Hunter S. Thompson was born in Louisville, Kentucky in 1937. After high school, he served in the U.S. Air Force where he wrote about sports for the base newspaper. After being discharged, he continued as a journalist for a number of small-town newspapers.
On assignment at the Kentucky Derby, Thompson inadvertantly invented what became known as Gonzo Journalism, characterized by the insertion of the journalist into the story and a sense of narrative structure like that typically found in fiction.
"I'd blown my mind, couldn't work," he told Playboy. "So finally I just started jerking pages out of my notebook and numbering them and sending them to the printer. I was sure it was the last article I was ever going to do for anybody."
In addition to his journalistic writing, Thompson became known for his books. In 1971, he published Fear and Loathing in Las Vegas, which recounts a drug-addled trip to Las Vegas taken by Raoul Duke, a fictiitious journalist, and his 300-pound Samoan attorney, presumably Thompson and his lawyer friend, Oscar Zeta Acosta.

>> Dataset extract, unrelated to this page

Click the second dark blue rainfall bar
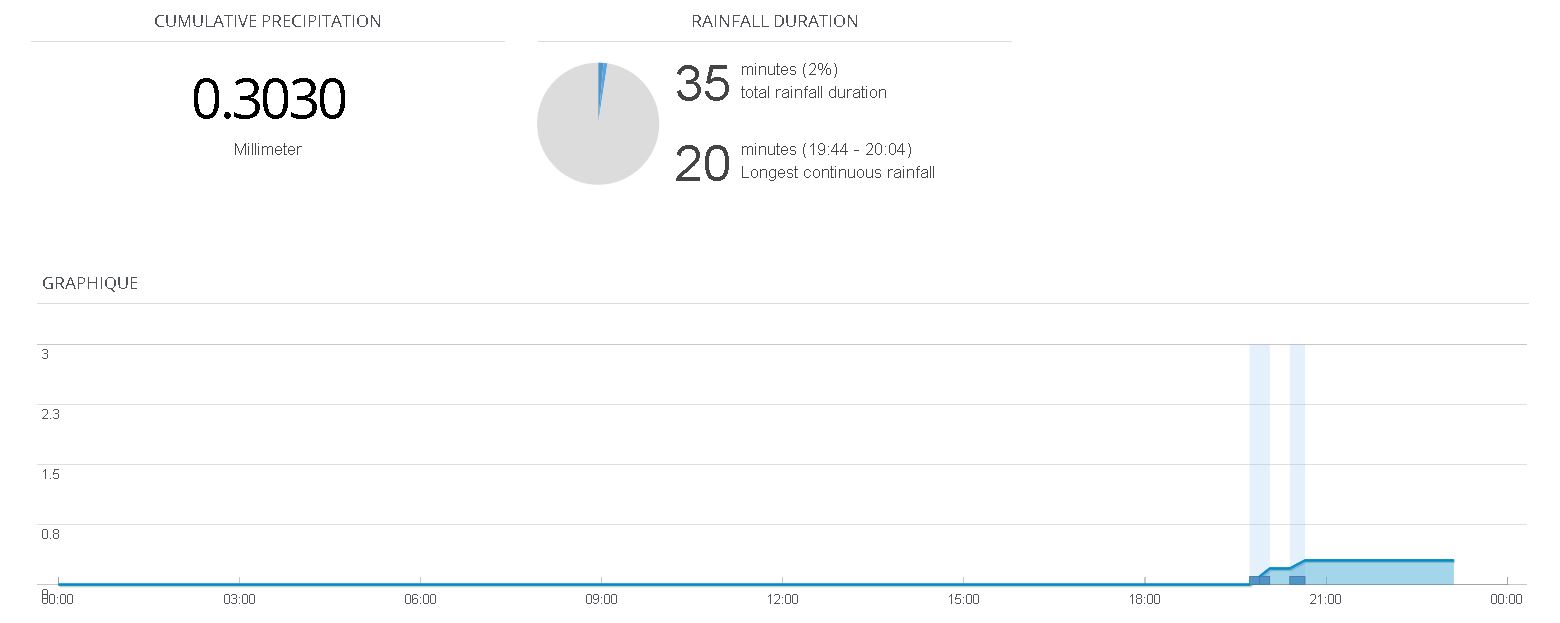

Thompson was well-known for his eccentric drug and firearm centric lifestyle and his acerbic attacks on the establishment, but some of his greatest work is that which highlights his strengths as a gonzo journalist proper. If you've never read any of Hunter Thompson's books, may I suggest Hell's Angels (1966) in which Thompson paints a vivid portrait of the lives of the members of the outlaw biker gang in true gonzo style by inserting himself into their experiences.
Hunter S. Thompson died on February 20, 2005 in his Woody Creek, Colorado home of a self-inflicted gunshot wound.